Plant accounts for 7 per cent of company's US sales; firm says no major pending approvals from unit in the next 12 months

In a setback to Glenmark Pharmaceuticals, its dermatology facility at Baddi, Himachal, received a warning letter from the US drug regulator, which set the stock tumbling to a 52-week low in morning trade. The plant accounts for seven per cent of the company's US sales.

The stock is down 9.6 per cent to Rs 285.15 in morning trade.

The Baddi facility which makes dermatological formulations was inspected between April 15-20 this year and was subsequently classified as 'official action indicated' by the US Food and Drug Administration (USFDA).

Glenmark said that the existing manufacturing and sale of products from this facility will not be impacted. "Baddi facility is expected to contribute $30 mn in total sales for this fiscal year which is approximately 7 per cent of total US sales," Glenmark said.

Exports from a facility stop if it is placed under an import alert. A warning letter is an escalation of a form 483 (which notes adverse observations around quality and compliance of a facility that needs to be addressed by the manufacturer) by the USFDA.

Edelweiss noted that while the Baddi facility was classified as OAI, there were no data integrity issues and Glenmark had cleared the latest inspection without observations. "But, the USFDA still issued a warning letter as the agency believed the problem was recurring. Glenmark is in the process of preparing a detailed response to the USFDA over the next 15 days," the brokerage said.

The company noted that it is committed to work along with the drug regulator to implement all necessary corrective actions required to address the concerns raised in the letter.

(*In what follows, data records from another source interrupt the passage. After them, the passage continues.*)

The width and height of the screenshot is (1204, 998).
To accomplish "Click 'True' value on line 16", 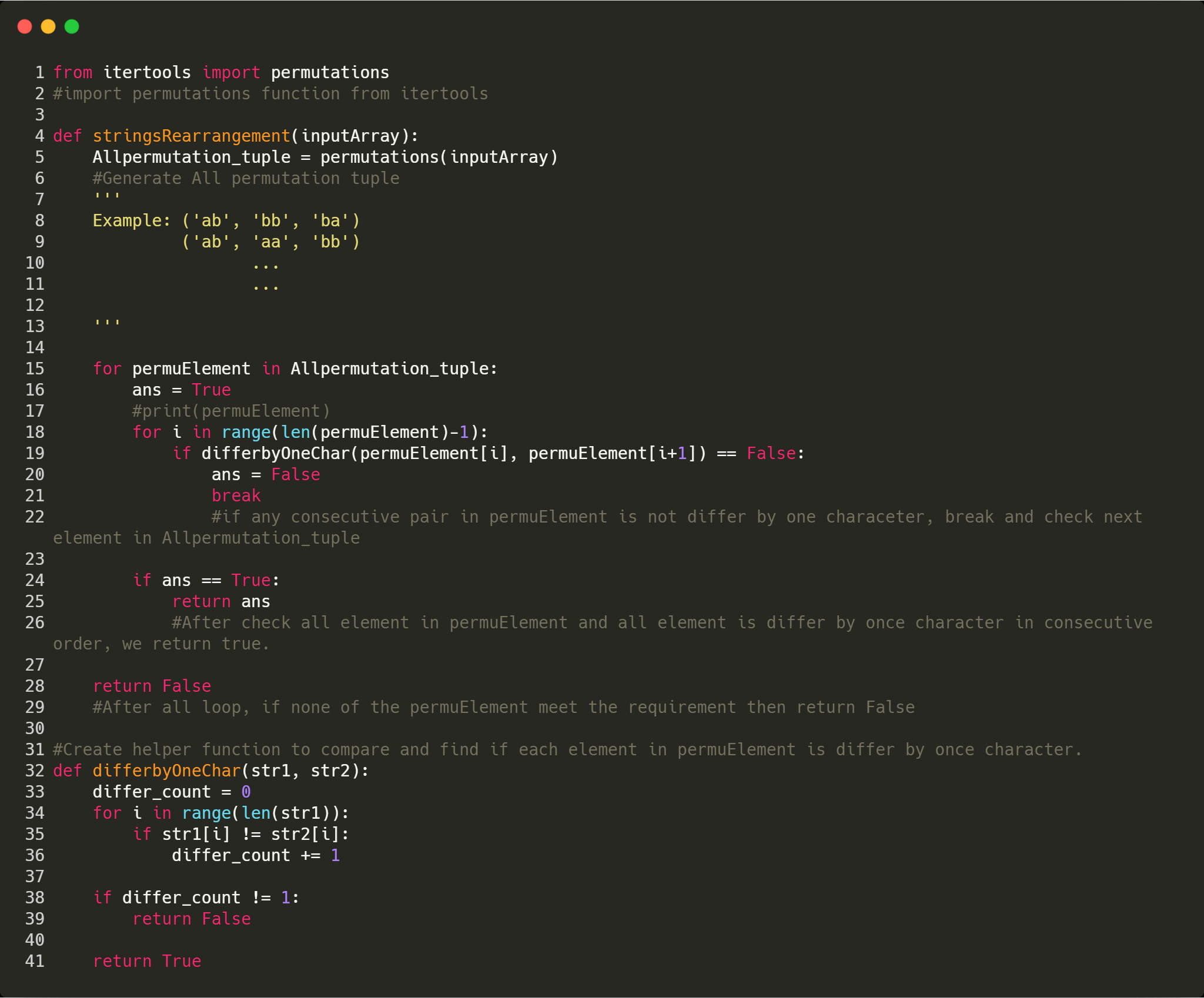I will [211, 390].
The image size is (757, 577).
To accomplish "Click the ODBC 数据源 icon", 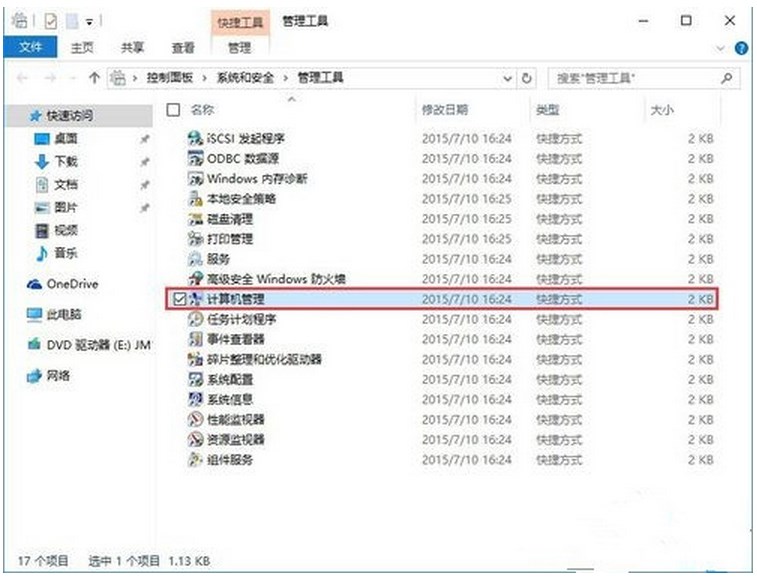I will [196, 158].
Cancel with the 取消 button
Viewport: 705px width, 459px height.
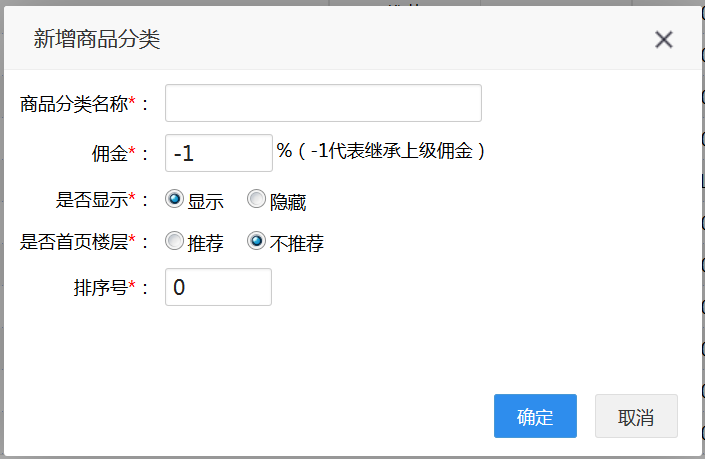(x=636, y=416)
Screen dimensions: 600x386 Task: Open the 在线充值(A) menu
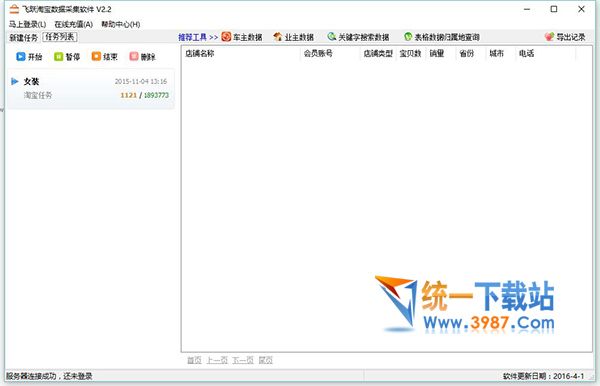(x=73, y=24)
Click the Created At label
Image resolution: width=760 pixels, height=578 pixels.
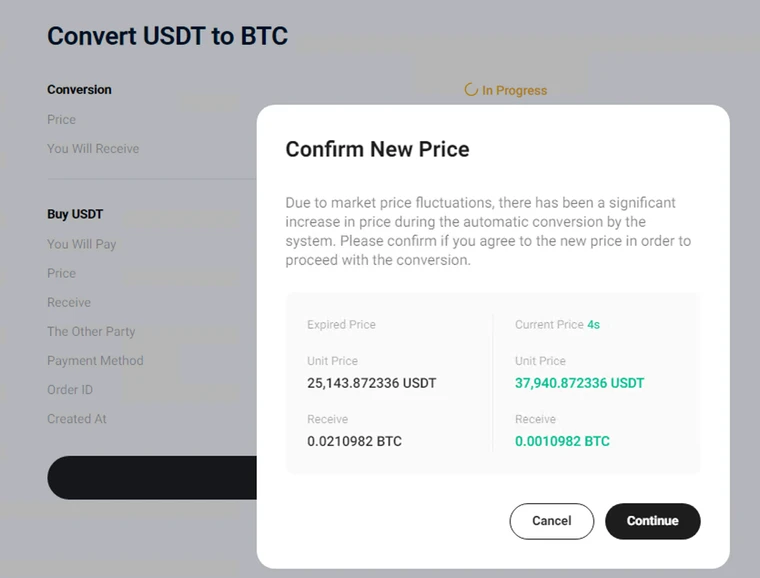[77, 419]
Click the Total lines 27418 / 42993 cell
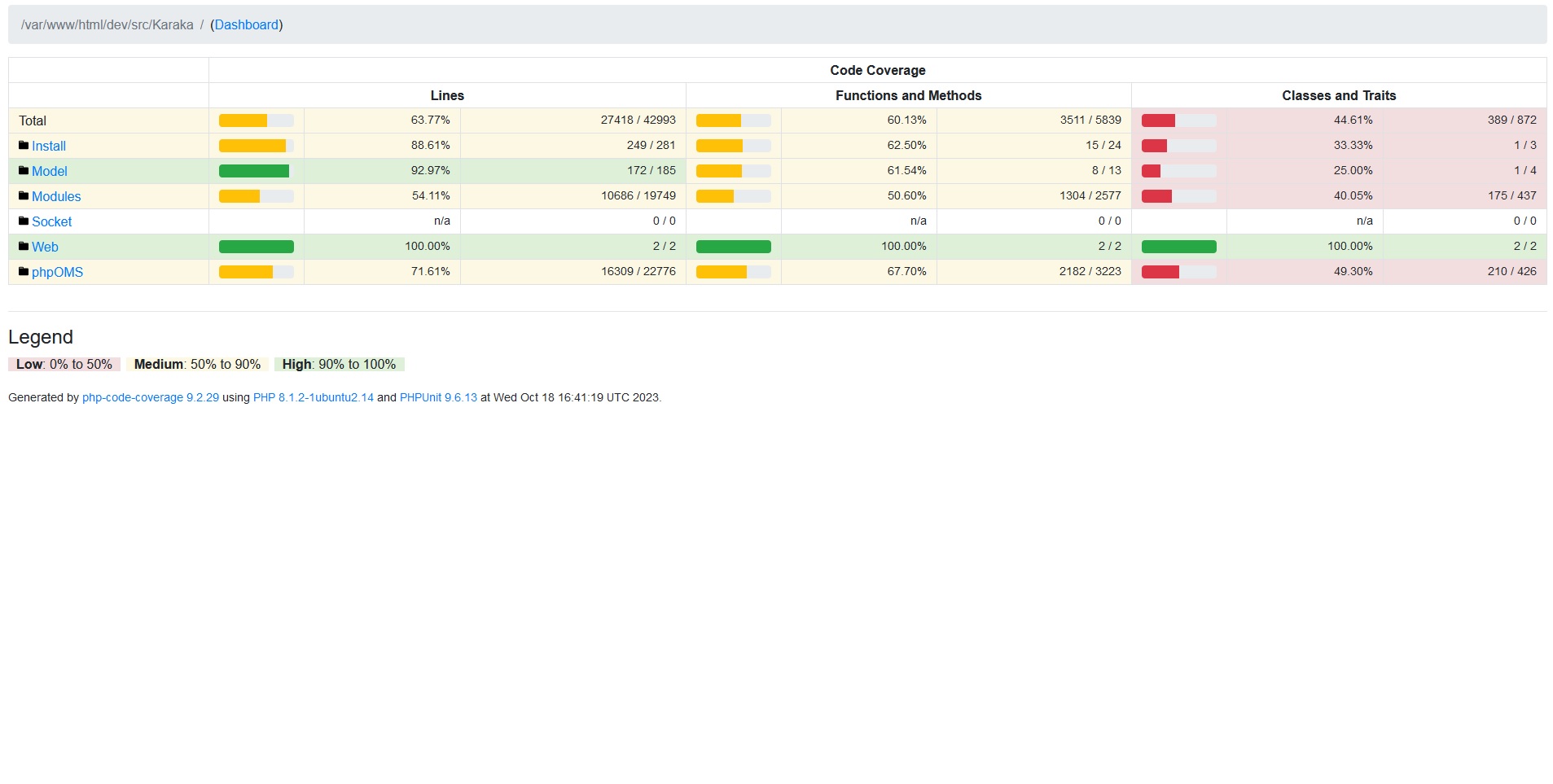Image resolution: width=1553 pixels, height=784 pixels. pyautogui.click(x=638, y=120)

Glenmark clarified that there are no major pending approvals from this facility in the next 12 months. "There will be no financial impact on the organisation on account of this development," the company claimed.

Glenmark currently has eight manufacturing facilities approved by the USFDA – five formulations facilities and three API facilities under Glenmark Life Sciences Limited. None of these facilities except Baddi has any outstanding issues with the USFDA at this point in time.

A few days back the company had indicated in its annual general meeting that it will start rewarding its shareholders after it monetises its innovation and bulk drug business units, which is expected to take about a year. This came in after the company's stock has taken a beating in recent months even as it trying to reduce its net debt levels.  

Apart from the US,  it is planning to launch more respiratory products in the European market where it is clocking a robust growth. Its revenue from Europe grew over 23 per cent in FY19.

Glenmark's chairman and managing director Glenn Saldanha had said sometime back,"We expect our European business to grow at 10 to 15 per cent in this financial year. Our revenue in the Rest of the World (RoW) markets increased by 16 per cent to Rs 1275.9 crore. RoW markets such as Russia and Africa remain a good opportunity and we expect them to continue to grow at 15 to 20 per cent in the forseeable future."